• WHAT THIS EXERCISE ASKS
a) Write out the part of the JPA2 fetching post starting with "Thursday, June 21, 2012" and going on through "to be used.".
b) In the JPA2 fetching post, shorten the paragraph that begins "Then you need to efficiently fetch the entity" and keep its main facts.

• TEXT SEGMENT

# # #

Thursday, June 21, 2012

JPA2 is very inflexible with eager/lazy fetching

This must be a common situation with JPA2, but seems poorly catered for. I feel like I must be missing something obvious. It's amazingly hard to override lazy fetching of properties on a per-query basis, forcing eager fetching of normally lazily fetched properties.

There doesn't appear be any standard API to control whether fetching of a given relationship or property is done eagerly or lazily in a particular query. Nor is there a standard hint for setHint(...) - EclipseLink offers some limited control, Hibernate has no hint equivalent to its own Criteria.setFetchMode( ). JPQL/HQL's left join fetch and the (somewhat broken) Criteria equivalent scale very poorly to more than a couple of properties or to nested lazy properties, and don't permit other fetch strategies like subselect or SELECT fetching to be used.

Tell me I'm wrong and there's some facility in JPA for this.

Read on before replying with "just use left join fetch". I wish it were that simple, and not just because a join fetch isn't always an appropriate strategy.

A fixed global fetching mode per-property is extremely inflexible

Imagine: You have an entity that's fairly central in your relationship graph - it refers to or has references from several different things, and is only a couple of steps away from most entities. Let's call it Customer.

You need to load this entity frequently when accessing other entities, so you want to minimise the cost of accessing it. Consequently, most of its 1:m and 1:1* relationships are defined as lazily fetched in the entity mappings using appropriate OneToMany(fetch= FetchType.LAZY, ...), @ManyToOne(fetch=FetchType.LAZY, ...) and OneToOne(fetch=FetchType.LAZY, ...) annotations. Everything seems to work OK.

Then you need to efficiently fetch the entity and some subset of its lazy relationships. Say you want the Customer entity and its Contact and Address records, using the usual example terms. Or maybe you have a (possibly materialized) summary view of customer data you need to fetch alongside the customer. You don't want to fetch that info all the time, it'd be hopelessly inefficient to have every Customer referenced everywhere in your app pull in lots of data that's unnecessary 99% of the time. That's why the relationships are lazy.

Force loading via lazy loading proxy access


With appropriate entity class weaving (performed by default under most circumstances) lazy relationships are transparently loaded on access**. That means that you can iterate over your query results and touch the properties of interest - with collection properties, using .size(), and with 1:1 proxy properties, using any accessor. If the collections load thin proxy objects you might need to hit an accessor on the collection contents to load them too. This all seems very clunky and verbose - which it is, but there's a bigger problem. The JPA implementation doesn't know in advance what you're going to ask for, so it's issuing hundreds of tiny little SELECT statements that're hammering your database. Worse, if you're in READ COMMITTED isolation or outside a transaction, there's no guarantee the lazy loaded data has a consistent view of the database; entities might've been changed or deleted since the original query. This isn't good, so relying on lazy loading proxying isn't going to be the answer to preload significant amounts of data.

At best, this approach will produce classic ORM "n+1 queries" behaviour - or for nested relationships, approximately "1 + n + m*n" (where m is the number of sub-entities per n). This gets nonlinear fast and will cause your database admin to come knocking on your door ... with an axe.

# # #

• GIVEN INFORMATION

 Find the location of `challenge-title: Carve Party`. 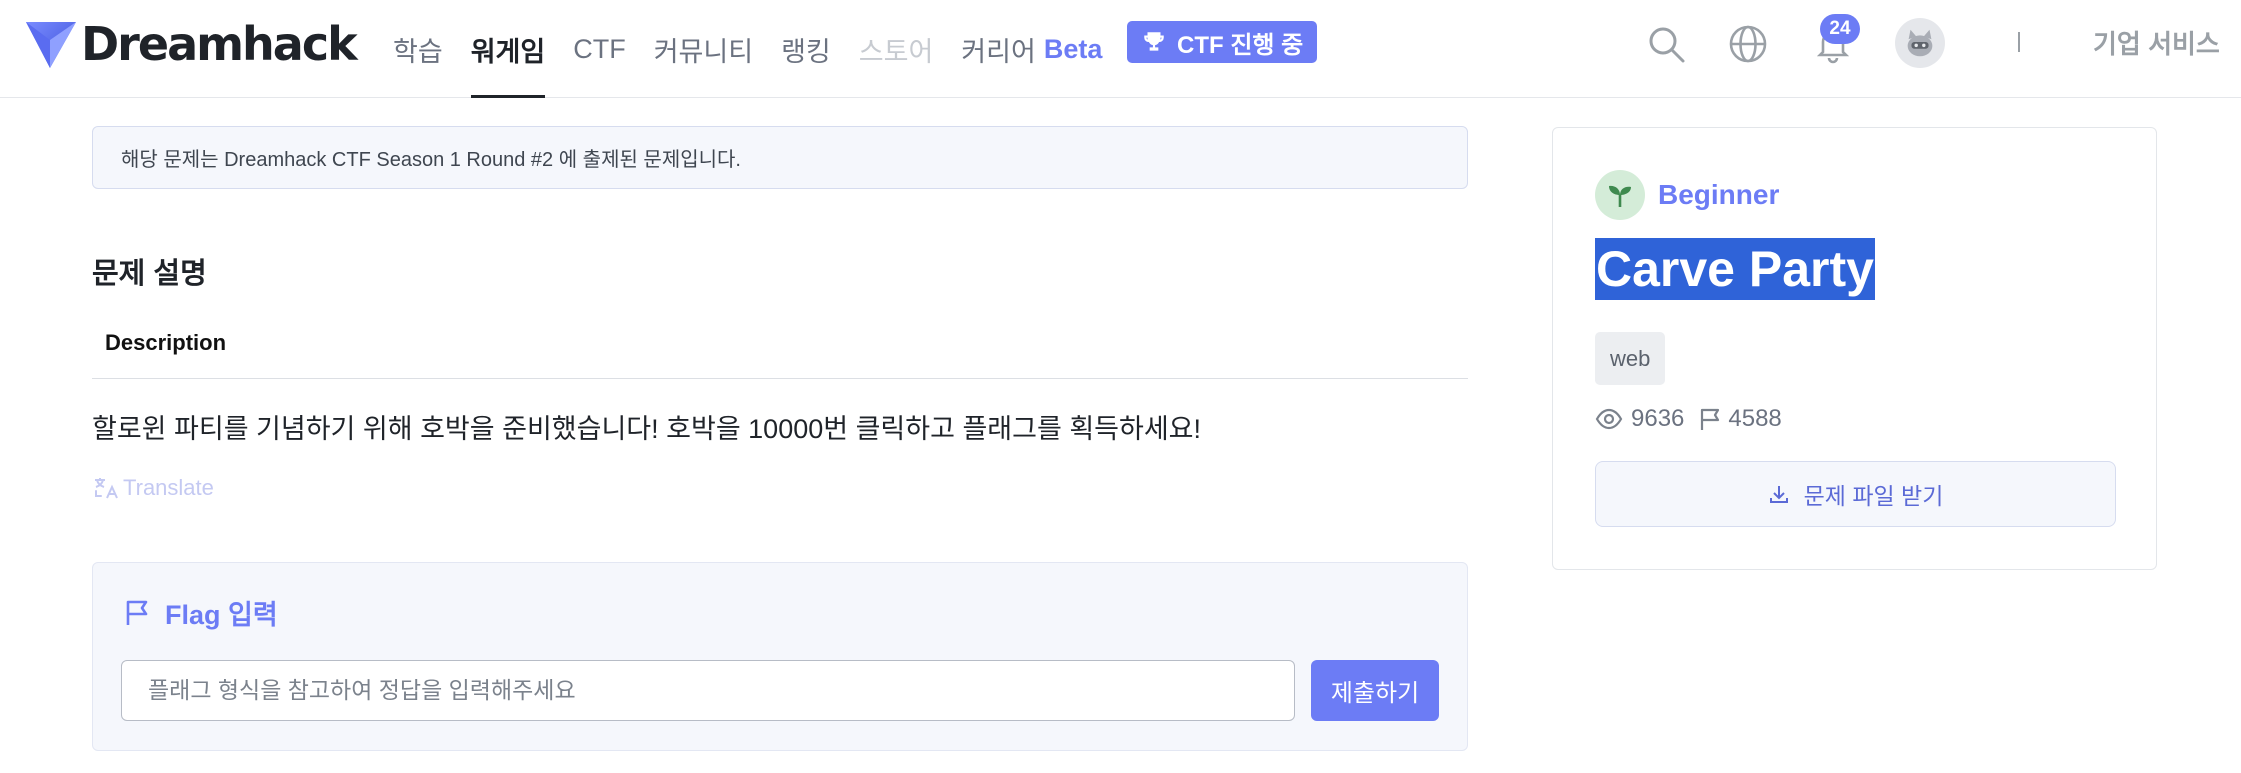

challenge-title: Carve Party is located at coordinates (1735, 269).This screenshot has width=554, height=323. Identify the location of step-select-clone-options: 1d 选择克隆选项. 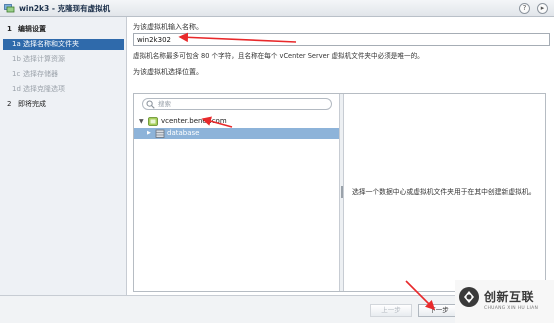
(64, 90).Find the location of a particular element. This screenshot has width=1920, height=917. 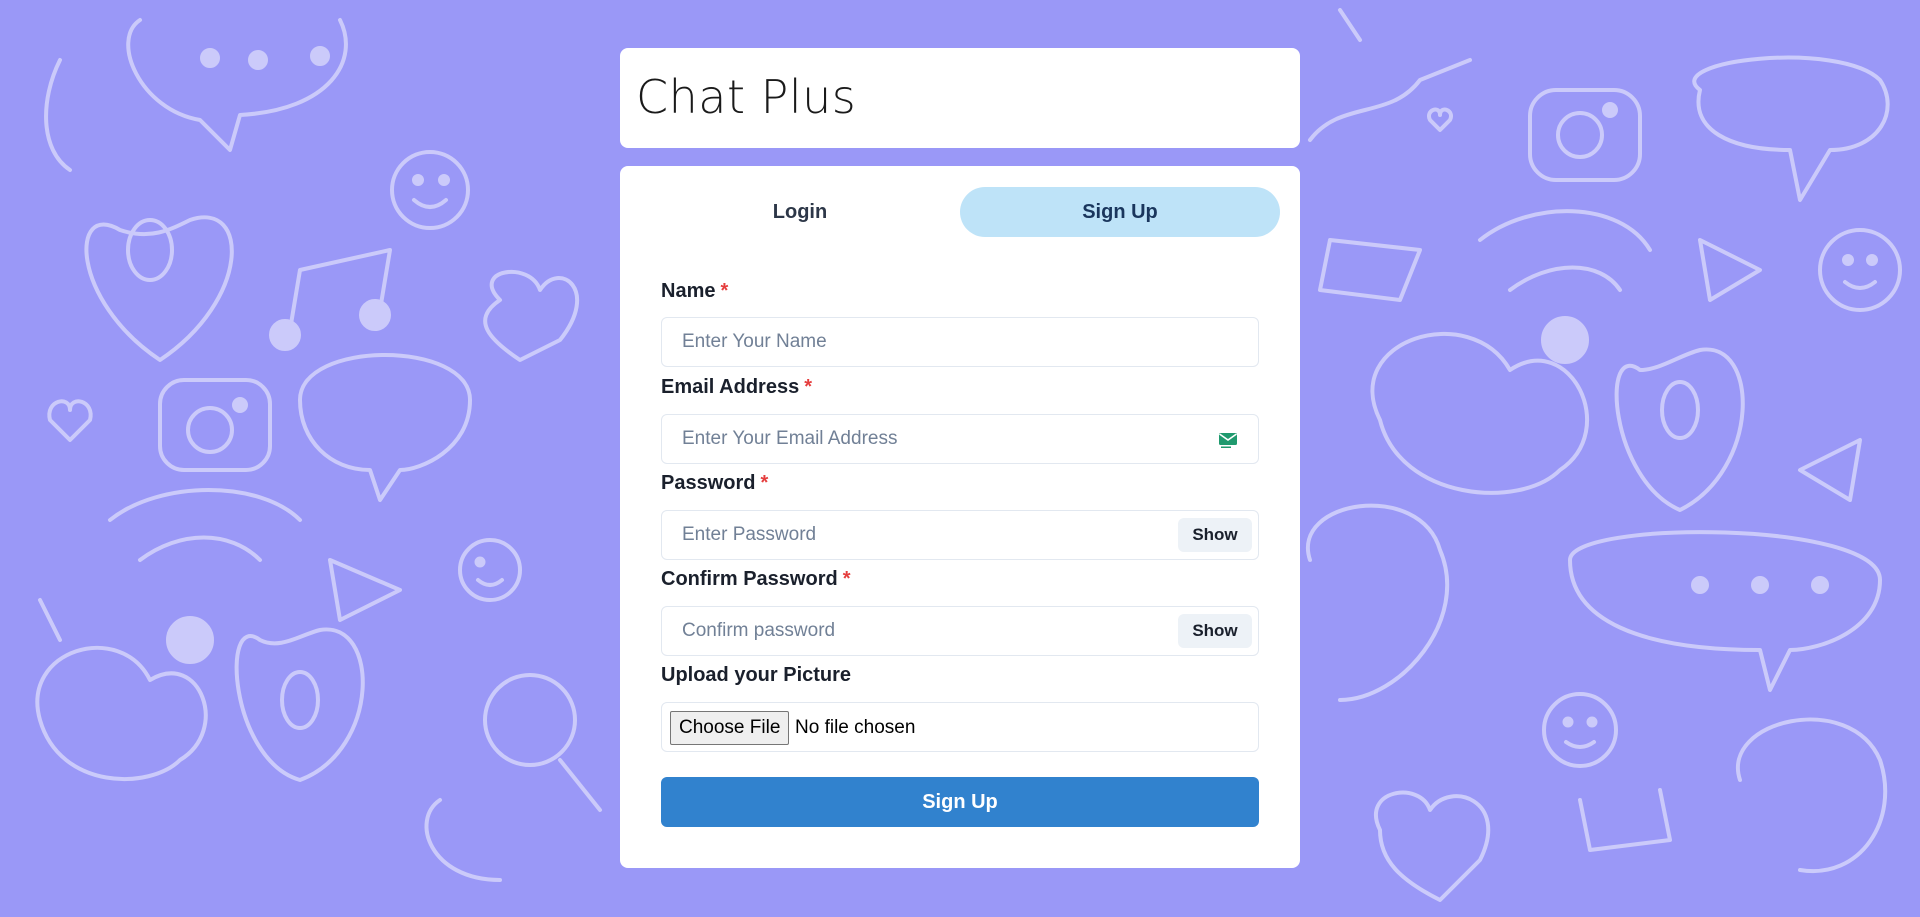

# # #

• ANSWERS IN ORDER
a)
Thursday, June 21, 2012

JPA2 is very inflexible with eager/lazy fetching

This must be a common situation with JPA2, but seems poorly catered for. I feel like I must be missing something obvious. It's amazingly hard to override lazy fetching of properties on a per-query basis, forcing eager fetching of normally lazily fetched properties.

There doesn't appear be any standard API to control whether fetching of a given relationship or property is done eagerly or lazily in a particular query. Nor is there a standard hint for setHint(...) - EclipseLink offers some limited control, Hibernate has no hint equivalent to its own Criteria.setFetchMode( ). JPQL/HQL's left join fetch and the (somewhat broken) Criteria equivalent scale very poorly to more than a couple of properties or to nested lazy properties, and don't permit other fetch strategies like subselect or SELECT fetching to be used.

b) Sometimes you need to load the entity efficiently together with some of its lazy relationships. For example, you might want a Customer with its Contact and Address records, or with a summary view of customer data that may be materialized. You don't want this data every time, because having every Customer pull it in would be very wasteful when it isn't needed 99% of the time. That is why the relationships are lazy.